The court must review the merits of a prisoner complaint and dismiss it if the action is frivolous or malicious, fails to state a claim upon which relief may be granted, or seeks monetary relief against a defendant who is immune from such relief. 28 U.S.C. § 1915A. “A document filed pro se is to be liberally construed, and a pro se complaint, however inartfully pleaded, must be held to less stringent standards than formal pleadings drafted by lawyers.” Erickson v. Pardus, 551 U.S. 89, 94 (2007) (quotation marks and citations omitted).
Mr.

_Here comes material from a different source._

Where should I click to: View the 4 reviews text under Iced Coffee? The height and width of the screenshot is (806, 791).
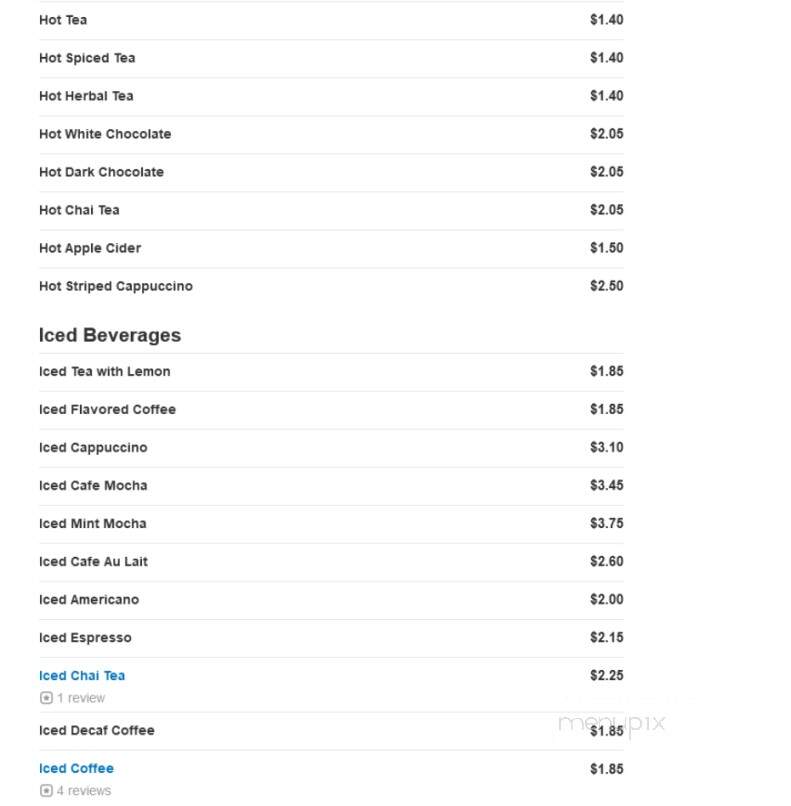tap(84, 791)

McDuffy's amended complaint alleges essentially the same facts as his earlier complaint. He is employed as a kitchen worker at the Miami Correctional Facility. He alleges that the kitchen has a bathroom with a camera that affords inmates no privacy whatsoever while using the restroom. He asks that a partition be placed in the restroom to provide some privacy.
Inmates “maintain a privacy interest, although diminished, in their bodies” under the Fourth Amendment. Henry v. Hulett, 969 F.3d 769, 779 (7th Cir. 2020). However, security and safety concerns must be considered.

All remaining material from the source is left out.